Roma 6 chiede l’abolizione del decentramento e la chiusura dei Municipi

Con un ordine del giorno votato all'unanimità
Enzo Luciani - 8 Dicembre 2007

Nella seduta del 4 dicembre il Consiglio del Municipio Roma 6 ha votato, all’unanimità, un ordine del giorno che chiede di mettere la parola fine al processo di decentramento abolendo di fatto le strutture municipali. Il Presidente del Consiglio Municipale Gianluca Santilli ha dichiarato: "chiediamo al Sindaco ed al Consiglio Comunale di prendere atto del sostanziale esaurimento del processo di decentramento predisponendo gli atti per deliberare l’abolizione degli articoli da 26 a 29 dello Statuto Comunale.” “E’ un atto di protesta” ha continuato Santilli “ che scaturisce dalla decisione del Governo di mortificare il nostro lavoro additandoci al pubblico ludibrio quali principale causa degli eccessivi costi della politica. Questo è un colpo molto grave assestato alla democrazia di base o di prossimità.”
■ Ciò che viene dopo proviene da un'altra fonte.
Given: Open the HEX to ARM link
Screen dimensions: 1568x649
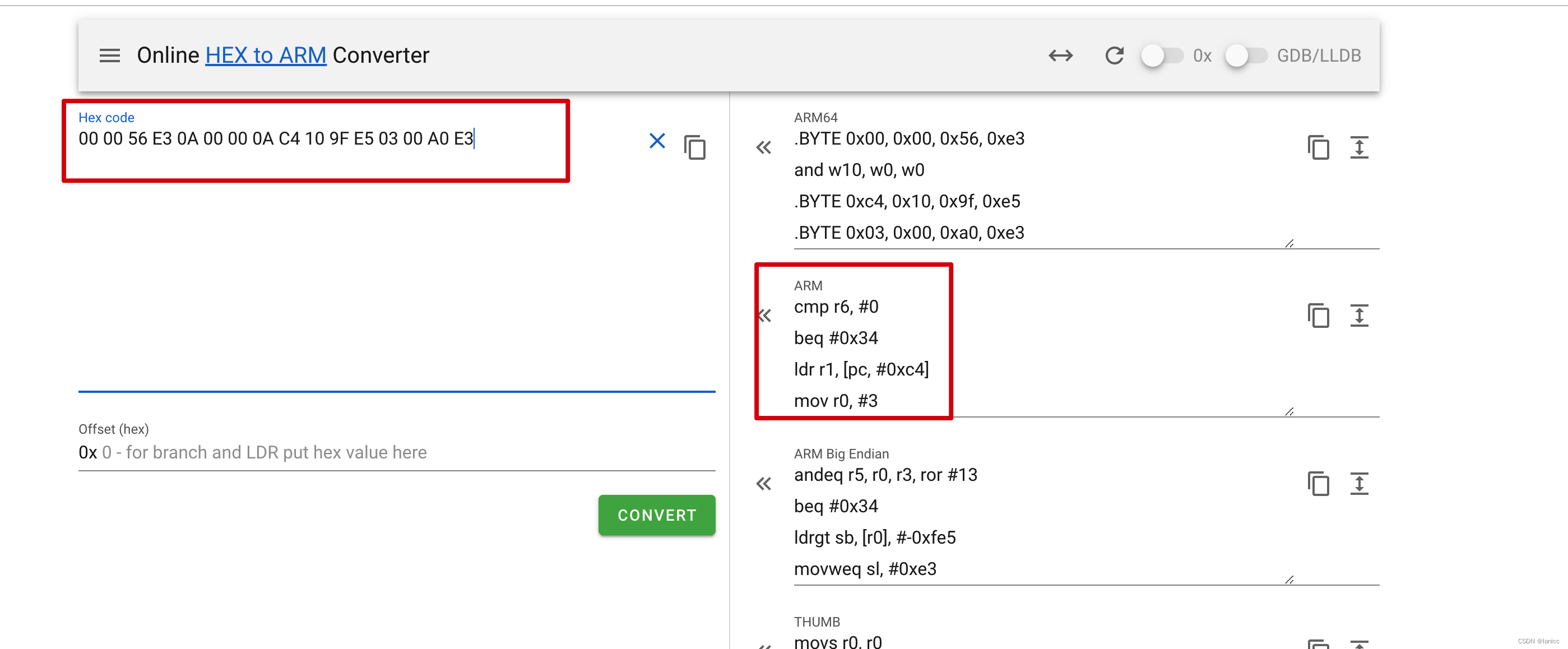Looking at the screenshot, I should click(x=266, y=55).
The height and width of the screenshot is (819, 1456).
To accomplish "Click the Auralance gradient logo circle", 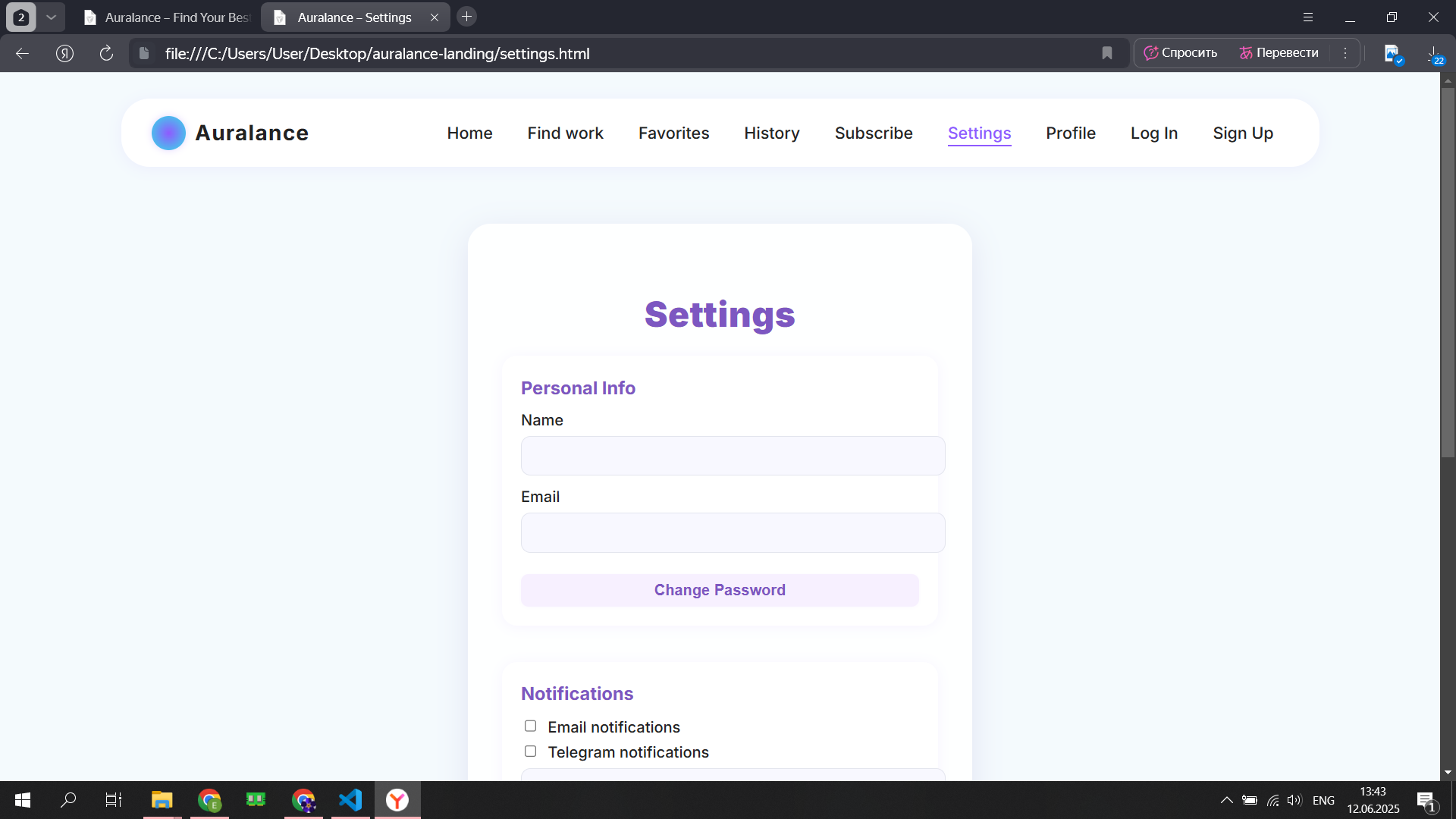I will (x=168, y=133).
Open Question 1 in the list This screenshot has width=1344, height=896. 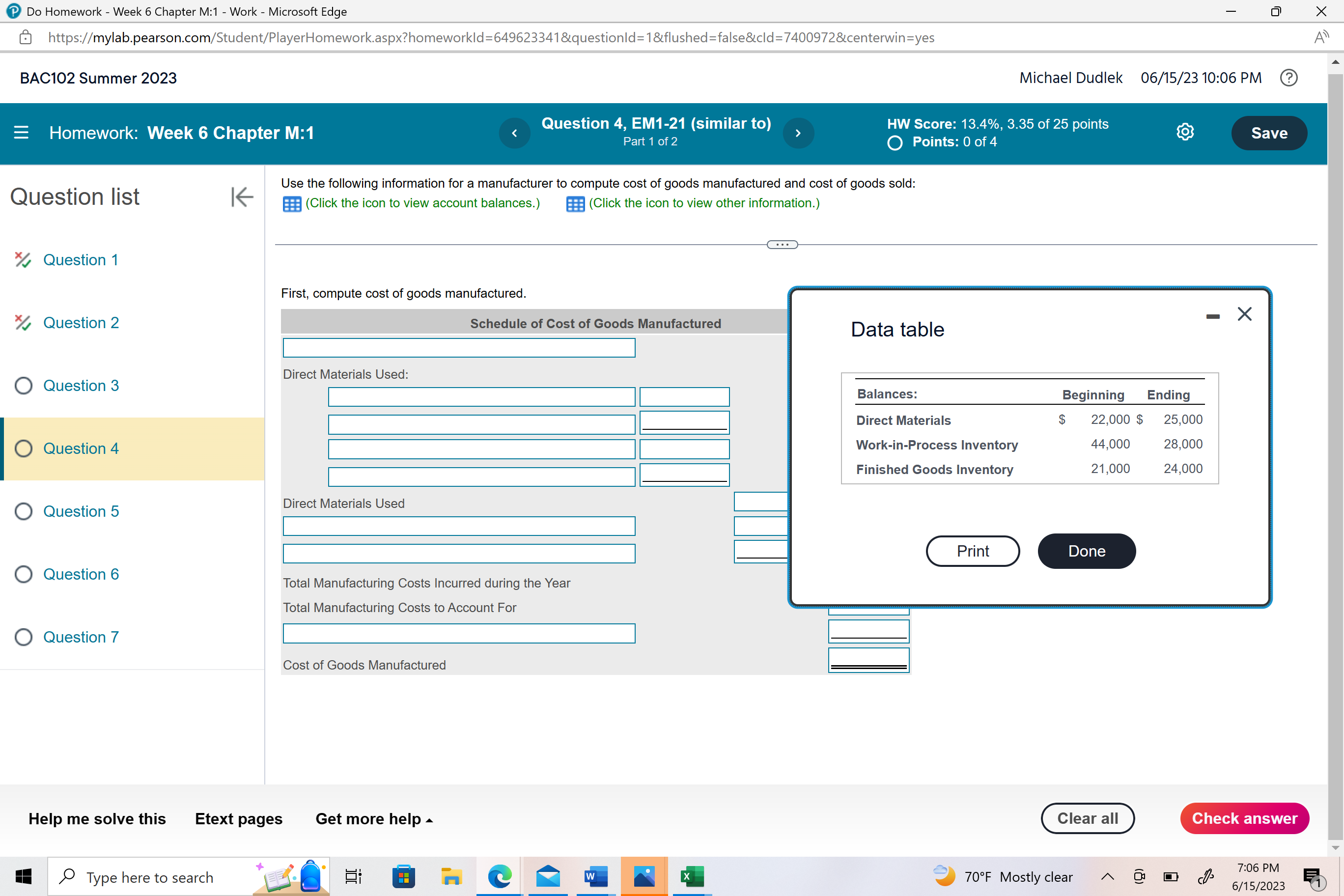[81, 260]

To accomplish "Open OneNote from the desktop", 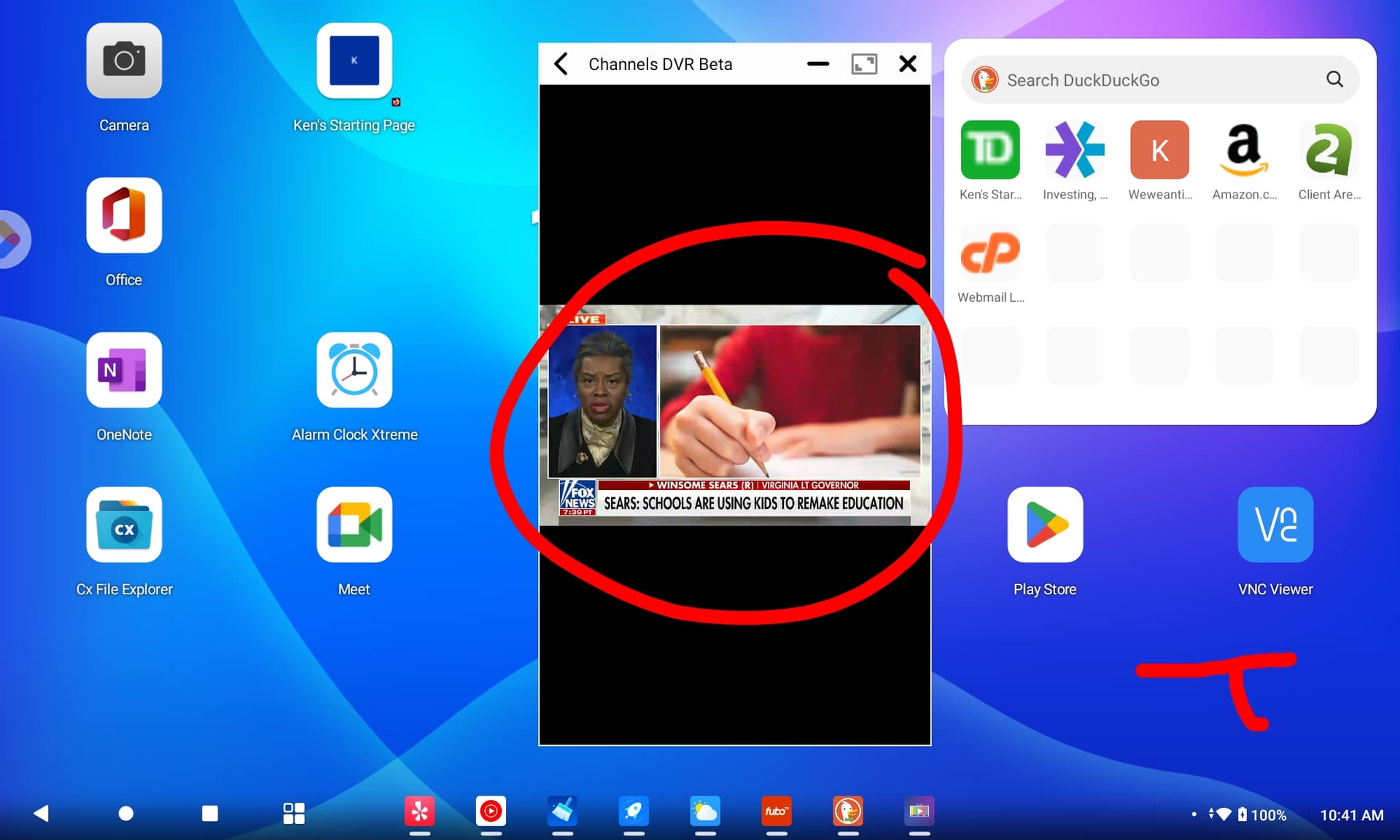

Il capogruppo del PD, Giammarco Palmieri, dal canto suo ha riferito: “non crediamo che le istituzioni di prossimità possano essere accusate quali principali responsabili della crescita dei costi della politica che si annida invece ad altri livelli. Senza ipocrisie si dica che i servizi a 360 gradi che i Municipi offrono non giustificano i loro costi e si agisca di conseguenza terminando l’esperienza del decentramento amministrativo.

"Non si tratta di una resa – ha dichiarato Sirleto (capogruppo del PRC) – bensì di un atto forte di protesta, tanto nei confronti del Parlamento quanto del Comune. Le Istituzioni statali e comunali devono pronunciarsi sull’utilità o meno della sopravvivenza dei Municipi. Se credono veramente nella democrazia di base e nella partecipazione, come ci crediamo noi, devono metterci in condizioni di operare con serenità, senza venire additati continuamente come i massimi responsabili dei mali e dei costi della politica. Cosa, oltretutto, assolutamente infondata".